Brasília — O Supremo Tribunal Federal (STF) retirou de pauta o processo que decide se o auxílio-alimentação pago em dinheiro e de forma habitual deve ser considerado parcela salarial e, consequentemente, integrar a base de cálculo das contribuições ao Instituto Nacional do Seguro Social (INSS).
A ação, avaliada em R$ 419,4 bilhões, estava prevista para ser analisada no plenário virtual da Corte entre 22 e 29 de agosto. Até o momento, não há nova data marcada para o julgamento.
O tema chegou ao STF após entendimento da Turma Nacional de Uniformização (TNU) da Justiça Federal. O colegiado definiu que, em determinadas situações, o benefício possui natureza salarial, o que permitiria a revisão de aposentadorias e outros benefícios previdenciários.
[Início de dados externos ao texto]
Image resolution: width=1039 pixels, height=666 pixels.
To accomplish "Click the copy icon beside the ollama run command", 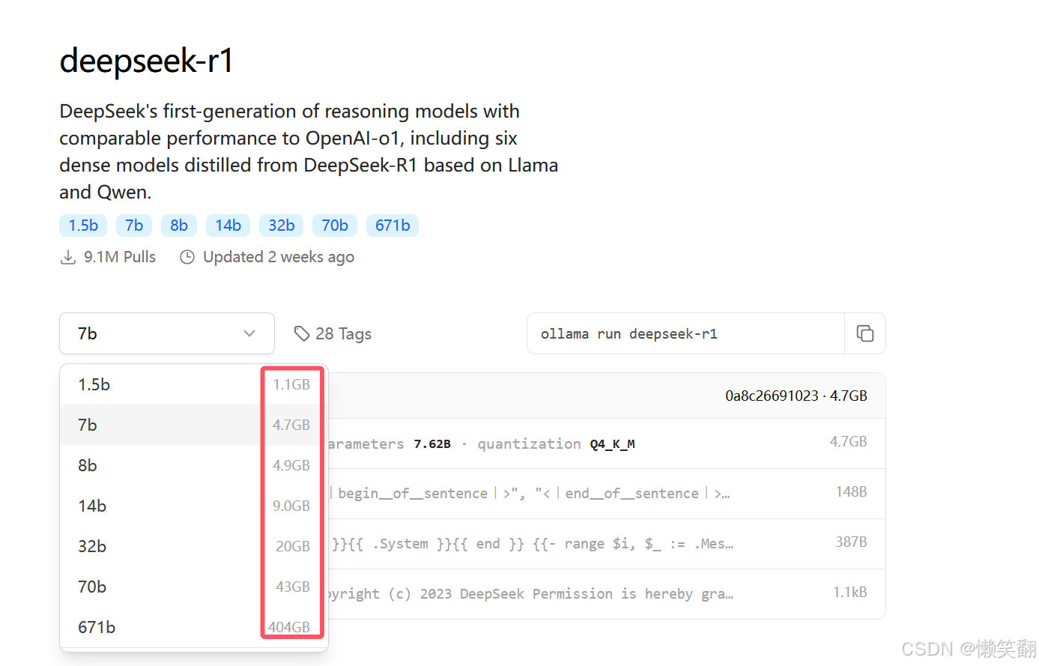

Segundo a decisão da TNU, até 10 de novembro de 2017 os auxílios-alimentação pagos em espécie, por vale, tíquete ou modalidade equivalente têm caráter salarial e podem ser incluídos no cálculo das contribuições ao INSS. A partir de 11 de novembro de 2017, data de início da vigência da reforma trabalhista, apenas os valores pagos diretamente em dinheiro mantêm essa natureza.
Imagem: José Cruz
Com o adiamento, a questão permanece sem definição e seu impacto bilionário segue pendente de deliberação pelos ministros do STF.